THE PROBLEM:
Set down exactly the lines from the one containing "You are a computer-use agent. Image" through the last line of the records below, both included, and nothing else.
────────────────────────────────────────
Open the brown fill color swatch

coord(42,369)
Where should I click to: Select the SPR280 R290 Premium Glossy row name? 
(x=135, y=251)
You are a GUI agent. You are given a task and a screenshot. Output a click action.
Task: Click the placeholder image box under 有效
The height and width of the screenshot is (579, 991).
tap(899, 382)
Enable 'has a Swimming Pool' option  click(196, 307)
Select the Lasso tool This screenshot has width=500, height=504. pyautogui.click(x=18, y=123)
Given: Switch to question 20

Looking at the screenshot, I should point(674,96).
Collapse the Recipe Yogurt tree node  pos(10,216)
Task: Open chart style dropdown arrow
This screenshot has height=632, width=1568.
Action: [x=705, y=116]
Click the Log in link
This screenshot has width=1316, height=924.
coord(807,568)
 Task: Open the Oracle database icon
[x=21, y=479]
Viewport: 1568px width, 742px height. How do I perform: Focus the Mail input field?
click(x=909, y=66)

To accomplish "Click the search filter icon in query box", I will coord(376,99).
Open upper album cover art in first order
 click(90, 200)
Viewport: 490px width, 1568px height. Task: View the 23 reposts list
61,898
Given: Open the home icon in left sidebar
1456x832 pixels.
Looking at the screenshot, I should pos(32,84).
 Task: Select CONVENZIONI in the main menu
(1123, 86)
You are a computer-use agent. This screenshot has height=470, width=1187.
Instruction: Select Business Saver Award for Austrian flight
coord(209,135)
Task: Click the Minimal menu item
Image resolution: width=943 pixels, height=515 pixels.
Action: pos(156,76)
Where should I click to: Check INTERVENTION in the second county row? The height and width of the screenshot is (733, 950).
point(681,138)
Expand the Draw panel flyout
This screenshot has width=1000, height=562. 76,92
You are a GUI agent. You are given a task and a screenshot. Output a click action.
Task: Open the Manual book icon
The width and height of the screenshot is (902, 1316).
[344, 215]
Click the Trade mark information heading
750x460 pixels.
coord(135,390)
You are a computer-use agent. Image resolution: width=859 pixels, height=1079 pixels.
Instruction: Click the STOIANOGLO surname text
────────────────────────────────────────
YOUR SOLUTION:
You are a computer-use agent. Image resolution: width=859 pixels, height=1079 pixels.
Instruction: Click the STOIANOGLO surname text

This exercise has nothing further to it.